Çıralı’daki ilk sezonumuz bittiğinde, bir hayal kendini bize sevdirmeye başlamıştı yavaştan. Çalıştığımız yerin alanı 700m2 civarında, istiyoruz ki bu işin aynısını daha büyük bir bahçede yapalım. Yine konuklarımız olsun, ekip dikmeye yardım etsinler isterlerse, çapalasınlar, sulasınlar. Meyveler, sebzeler olgunlaşınca da kendi elleriyle toplasınlar, topladıklarımızı pişirelim, yiyelim hep birlikte. Sonra her şey doğal olsun, suni gübre, böcek ve ot ilacı kullanılmasın. Taşı da olsun, kayası da. Sağımıza solumuza kimse gelemesin. Ses, gürültü olmasın. Doğanın içinde börtü böceğiyle dokunulmamış bir yer olsun. Telefonu, elektriği, suyu olmasa da olur, biz getiririz, yeter ki arazide ya da yakınında su bulunsun. Yol bize gelsin, iki yanı ağaçlıklı olsun, hele ki teras teras olursa harika olur.
İyi güzel de nasıl bulacağız biz bu yeri?
Tamam! Alalım o zaman bi araba… İkna oluyorum sonunda.
Nereden alacağız peki?… İstanbul’dan!...Selahattin’in biz tanışmadan önce rahmetli olmuş babasının bir ustası varmış, bir araç almadan önce ona gösterirmiş. Biz de beğendiğimiz aracı önce ona gösterecekmişiz. İstanbul yolları taştan, sen çıkardın Selahattin beni baştan, ahhh!

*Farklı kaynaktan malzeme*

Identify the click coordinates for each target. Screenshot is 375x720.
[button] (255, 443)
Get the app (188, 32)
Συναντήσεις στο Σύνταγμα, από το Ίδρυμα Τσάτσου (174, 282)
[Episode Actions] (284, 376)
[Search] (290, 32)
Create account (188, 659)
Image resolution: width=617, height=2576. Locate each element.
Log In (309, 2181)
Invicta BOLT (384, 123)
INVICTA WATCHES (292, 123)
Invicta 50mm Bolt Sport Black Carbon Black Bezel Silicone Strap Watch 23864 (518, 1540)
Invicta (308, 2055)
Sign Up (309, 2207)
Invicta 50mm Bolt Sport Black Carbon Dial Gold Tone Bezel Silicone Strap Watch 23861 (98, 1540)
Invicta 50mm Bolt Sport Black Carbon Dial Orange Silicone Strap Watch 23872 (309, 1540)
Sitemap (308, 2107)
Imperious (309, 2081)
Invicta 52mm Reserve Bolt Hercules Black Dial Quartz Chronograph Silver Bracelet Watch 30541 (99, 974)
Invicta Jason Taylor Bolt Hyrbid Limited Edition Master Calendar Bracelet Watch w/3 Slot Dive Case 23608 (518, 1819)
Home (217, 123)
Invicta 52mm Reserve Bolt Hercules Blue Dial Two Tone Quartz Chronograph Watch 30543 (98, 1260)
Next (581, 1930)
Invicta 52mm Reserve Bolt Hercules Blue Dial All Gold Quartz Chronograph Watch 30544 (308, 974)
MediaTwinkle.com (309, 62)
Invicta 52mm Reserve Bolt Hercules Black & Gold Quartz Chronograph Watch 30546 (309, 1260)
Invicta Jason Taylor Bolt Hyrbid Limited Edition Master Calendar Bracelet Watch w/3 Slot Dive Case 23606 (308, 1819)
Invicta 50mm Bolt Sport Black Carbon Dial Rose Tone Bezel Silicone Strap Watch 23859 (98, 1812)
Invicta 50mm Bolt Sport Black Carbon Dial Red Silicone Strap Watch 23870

1995 yılının Ocak ayı boyunca araba arıyoruz. Beyaz olsun, rönobahar modeli olsun, az kilometre yapmış olsun. Yok, yok, yok! Bulduklarımızı da ustaya beğendiremiyoruz. Hepsine bir kusur buluyor. Ben daralıyorum, yeter artık kırmızı olsun ne var, alalım işte!...Hiç olur mu, simit mi alıyoruz, onun bile gevrek olanını istiyoruz, hem bir kere alacağız. Hele ki kırmızı araba hayatta almam!...İlla ki beyaz!
Adam yine haklı çıkıyor, biz o bir ayın sonunda beyaz bir rönogenişyol araba buluyoruz kardeşimin sınıf arkadaşının eşinin araba galerisinde. Ohhh çok şükür ustamız da beğeniyor. Fakat 92 model araca paramız yetişmiyor, 220 bin liranın 200’ü var bizde. Tühhhh, naaapıcaz şimdi???
Üniversiteden arkadaşlarım o sırada Beyoğlu’nda bir kafe açıyorlar. Tadilat, dekorasyon işleri devam ediyor biz oradayken. Bizim araba durumlarını da bildiklerinden, yardım olsun diye bana iş teklifinde bulunuyorlar sağolsunlar. Birkaç ay çalışıp aracın geri kalan parası için yapacağımız senetleri ödeyebiliriz böylece. Kabul ediyorum ve eşyalarımı toplayıp gelmek üzere 34 plakalı aracımızla İstanbul’dan Antalya’ya doğru yol alırken, hayatımda ilk defa, sahip olma duygusunun ne tuhaf bir şey olduğunu fark ediyorum.
Nasıl yani??? Bu araba “bizim” mi şimdi?